Mentre provo ad accennare a chiedere cosa fare sento la speaker che fa il mio nome e realizzo con terrore che sarò il primo ad entrare, nonostante un foglietto appeso al varco di ingresso mi segnava per secondo. Comunque vado, guardo solo il bilanciere, mi setto bene e tiro su con una certa facilità:
https://vimeo.com/205752218
Uscendo confermo a Pisano che tentiamo 150 e mi cerco una sedia. A un certo punto mi viene in mente che forse, mentre attendo che passino tutti quelli della -83 (più di 50 persone) devo tenermi in qualche modo in riscaldamento, ma a quel punto capisco di colpo il significato delle parole "sei nel primo gruppo" mentre la speaker fa di nuovo il mio nome. Risalgo in pedana, ma questa volta non guardo solo il bilanciere: vedo il pubblico, la giudice davanti a me che tiene la mano alzata in un gesto che mi pare di ammonimento, realizzo che a terra ci sono 150 kg e mi prende un vago senso di panico. Invece di scappare, però, mi metto giù e tiro su anche questi, in uno stile, per usare un eufemismo, non proprio pulito. Però è valida:
https://vimeo.com/205752375
Uscendo la faccia di Pisano è quella di chi vorrebbe sfotterti ma sa che non è il caso, e allora mi fa: "tiratìni... chiamiamo 152,5?", ma io, sorprendendo anche me stesso: "no, almeno 155!". Seguono cinque minuti di panico quasi totale, ma poi mi ricordo le parole di Doc, che mi esortava a tirare su il bilanciere anche con le unghie e con i denti e mi faccio coraggio. Stavolta non mi frega il poco tempo tra un tentativo e l'altro e so già che la giudice non alza la mano per ammonirmi, ma solo perché poi dovrà abbassarla mentre dice "giù", quindi vado in pedana e tiro su i 155 come fossero di riscaldamento tanto che uscendo il coach mi dice "peccato che non ci sia un quarto tentativo". Più tardi sintetizzerà mirabilmente l'intera gara con un lapidario: "ha fatto la terza benissimo e la seconda una me*da":
https://vimeo.com/205752455
Pare che la mia gara sia finita. Mentre bevo litri d'acqua e mangio ancora pane mi godo il secondo e terzo gruppo della -83. Prima di tornare a casa, però, ci sono altre due cose fondamentali da fare: ingozzarsi di focaccia genovese e aspettare Doc, perché non mi perdo certo l'occasione di conoscerlo di persona. Il primo obiettivo lo raggiungo abbastanza agevolmente, facendo fuori in meno di due minuti due pezzi di focaccia di Recco, uno di classica all'olio, uno alla polenta e un pezzo grosso con aggiughe e cipolle. Poi torno al palazzetto e dopo un aggiuntina di cornetto al cioccolato e abbondante caffè, seguo la gara dei -93. Poi arriva Doc, e con grande piacere mi trattengo a fare due chiacchiere con lui. Inutile che vi dica che è una persona super disponibile e veramente innamorata di questo sport, perché ve ne accorgete tranquillamente leggendolo sul forum. Aggiungo solo che da oggi in poi nel leggere i suoi interventi li immaginerò detti nel suo irresistibile accento lombardo e con lo sguardo perso da qualche parte, probabilmente dentro il pozzo senza fondo da cui attinge a tutto quello che sa di praticamente qualunque argomento.

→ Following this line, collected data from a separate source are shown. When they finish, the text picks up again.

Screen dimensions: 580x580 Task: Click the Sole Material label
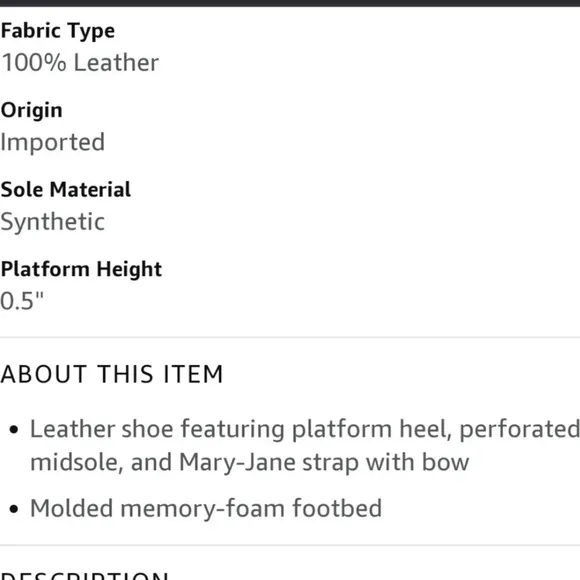66,189
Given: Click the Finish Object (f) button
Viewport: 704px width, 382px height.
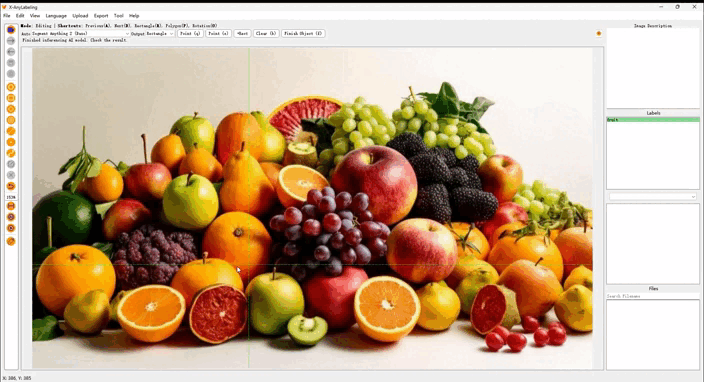Looking at the screenshot, I should [x=303, y=34].
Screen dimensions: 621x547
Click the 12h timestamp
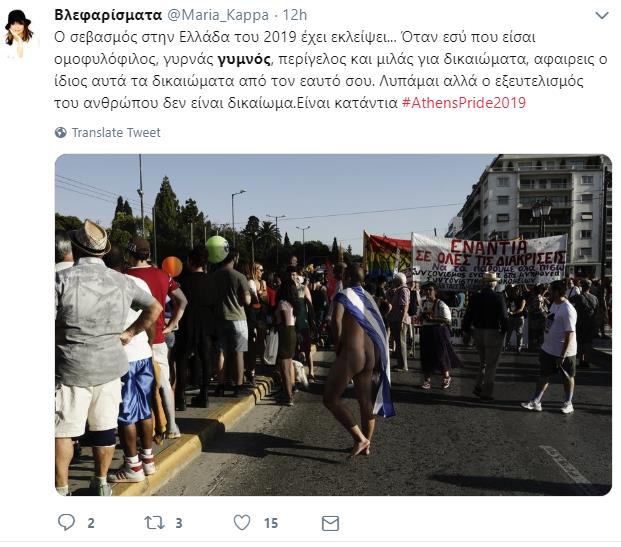pyautogui.click(x=294, y=15)
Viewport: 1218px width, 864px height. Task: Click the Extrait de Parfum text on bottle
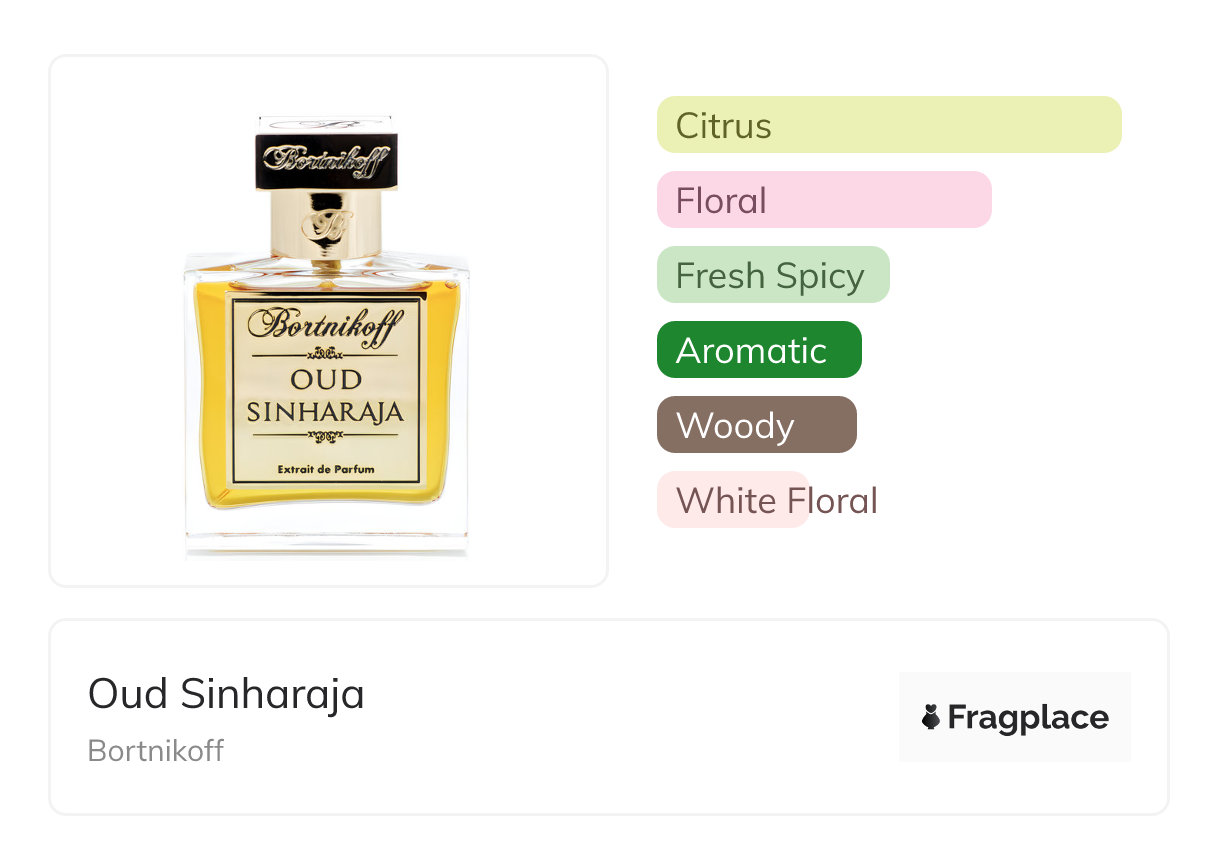pos(325,470)

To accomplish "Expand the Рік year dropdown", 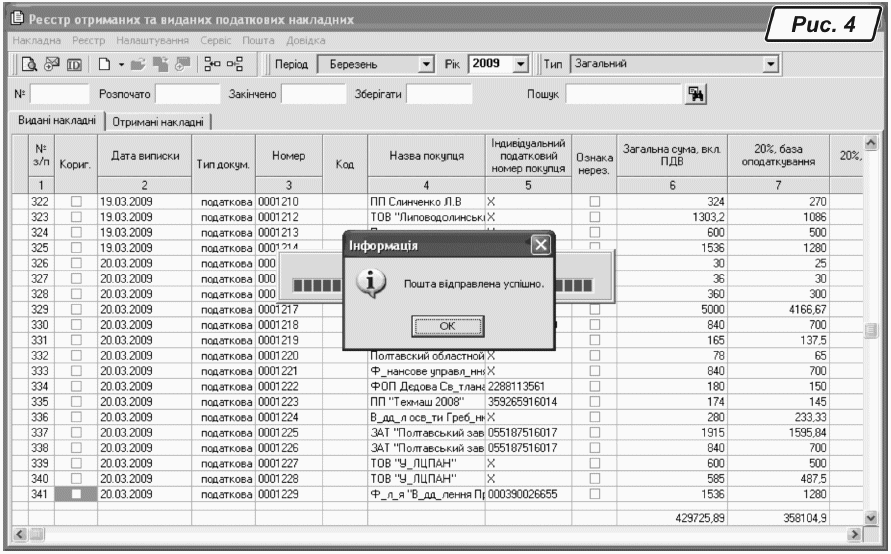I will (520, 66).
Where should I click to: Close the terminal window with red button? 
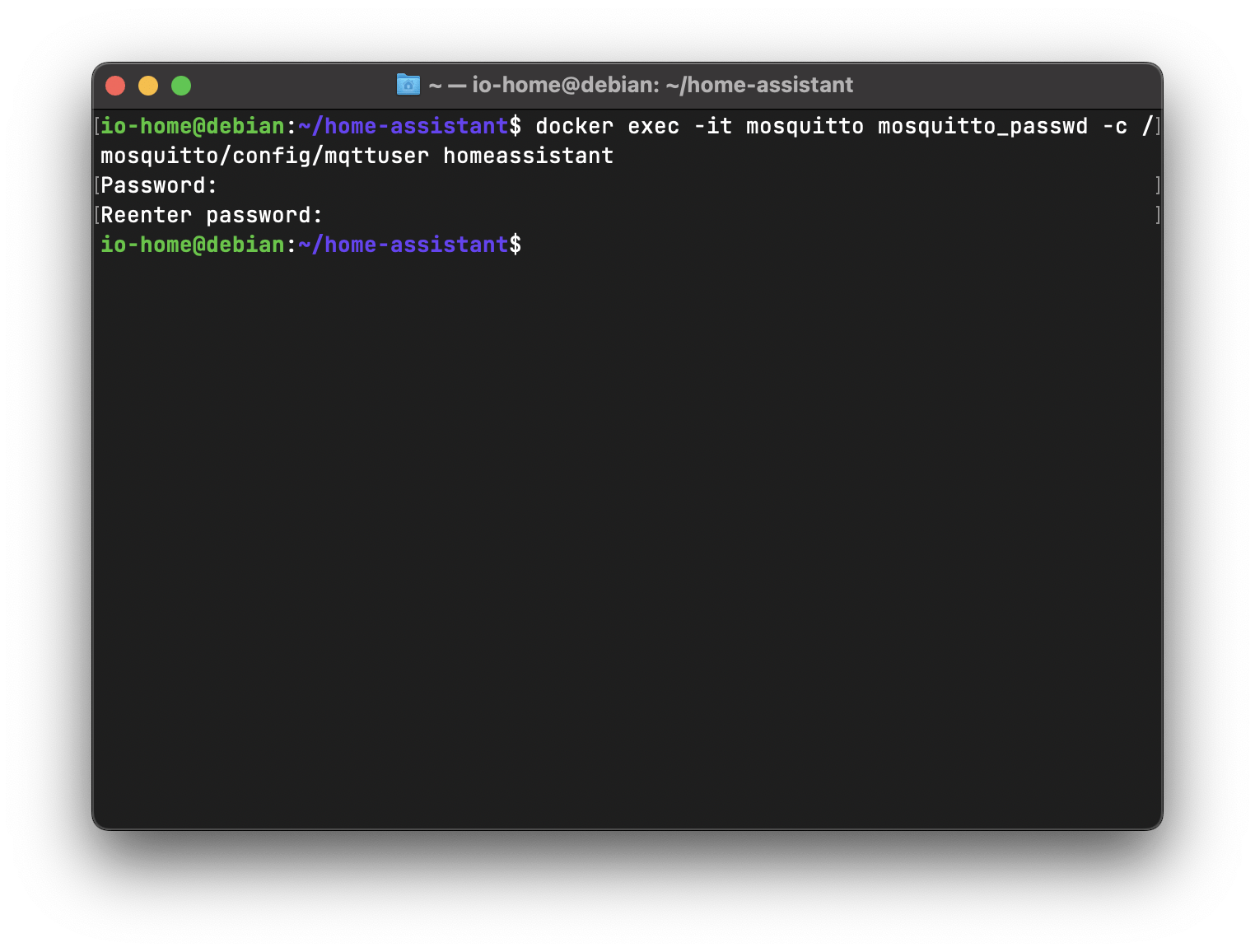(x=115, y=86)
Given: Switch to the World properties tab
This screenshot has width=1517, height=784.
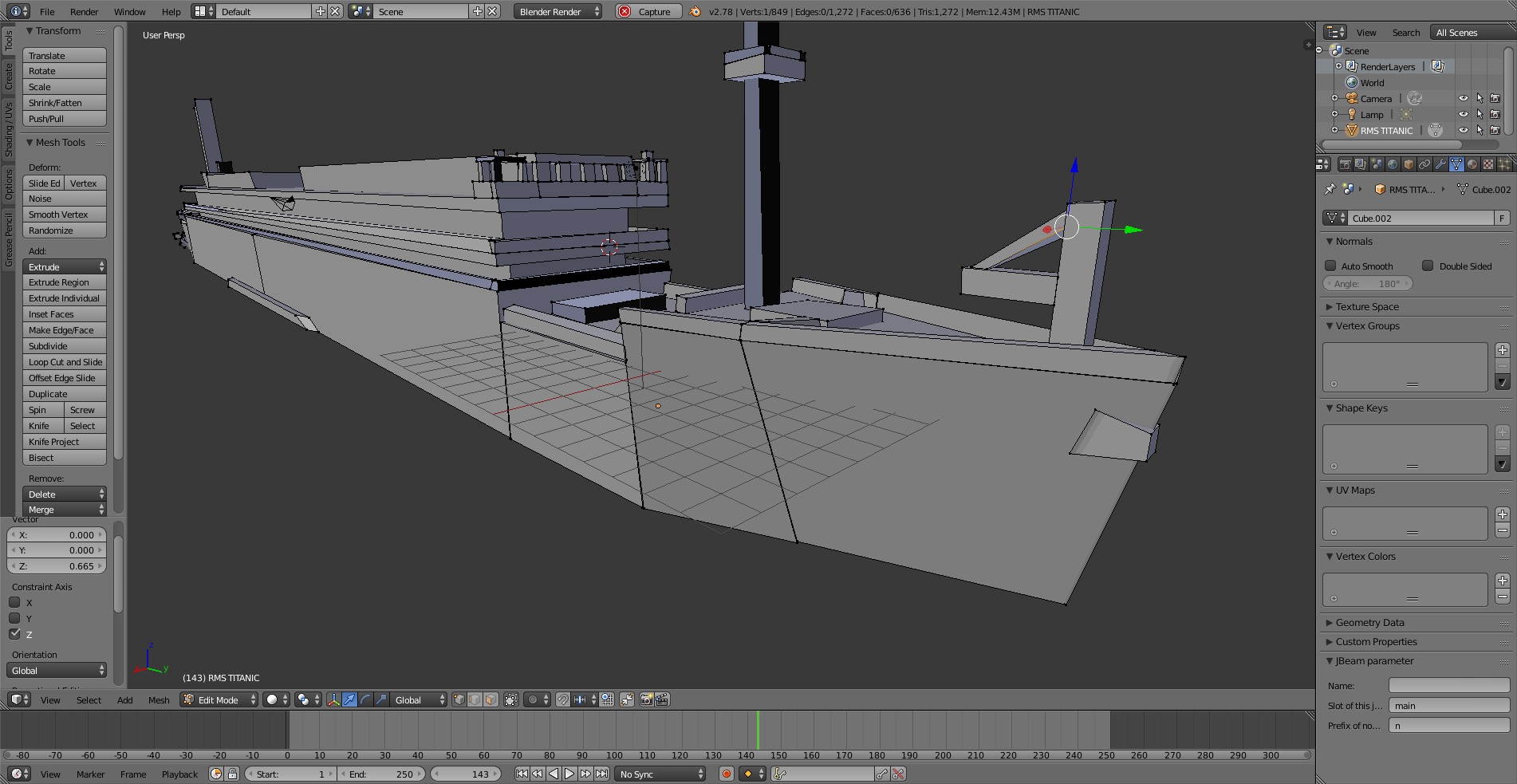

Concludo aggiungendo una considerazione molto personale. Non so il piazzamento, perché ero troppo frastornato per seguire gli altri. Credo di essere finito ultimo. La mia gara però non era contro gli altri, ma contro due nemici che provo ad affrontare da tanti anni e che alla soglia dei quaranta ancora mi accompagnano: la mia insicurezza e la mia timidezza. Per averli sconfitti e umiliati ieri mi sono sentito vincitore al di là di tutto.
Mi scuso per la lunghezza del post, ma l'occasione meritava.